▶ **WRITTEN PROBLEM**:
Using the President's remarks on Bosnia, explain in one to three sentences why he will meet his national security team a second time that day.

▶ **EXTRACT PROVIDED**:
::::::::::
The President. Good afternoon. This morning I met for an hour and a half with our national security team to discuss what our options were to regain the momentum in Bosnia for a peaceful settlement. Several options were presented to me, and we discussed some others. When we adjourned the meeting, I asked the team to refine three points and to work on some of the options and to come back and meet with me again at 3:30 this afternoon. So we will meet again.

In the meanwhile, as I'm sure you know, President Yeltsin has issued a statement, which I very much appreciate and which I think is very helpful, calling on the Serbs to honor their commitments to the Russians to withdraw from Gorazde, to allow U.N. personnel back in Gorazde, and to resume the negotiations toward a peaceful settlement.

We are working closely on this. And I believe that we have a chance to build on what has been done in the last several weeks in and around Sarajevo and with the agreement between the Croatians and the Bosnian Muslims. And we will just keep working on it.

As I said, I meet again at 3:30 p.m., and I'm hopeful that we'll be able to make some constructive moves over the next couple of days.

Q. Mr. President, Mr. Yeltsin is also asking for a summit of all of the major powers to try to find some sort of solution. How do you feel about that?
::::::::::
▶ **SOURCE DATA**:
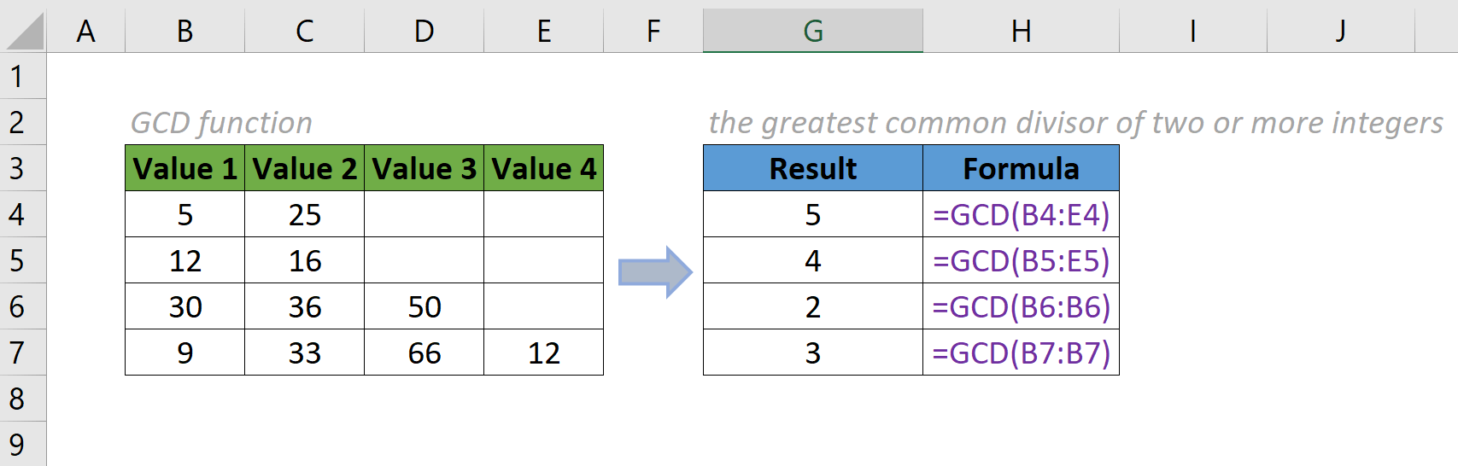Select the cell with value 25
Viewport: 1458px width, 466px height.
tap(304, 214)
::::::::::
▶ **THE RESPONSE**:
At the end of the morning meeting, he asked the team to refine three points and work on some of the options. He told them to come back to him with that work at 3:30 that afternoon.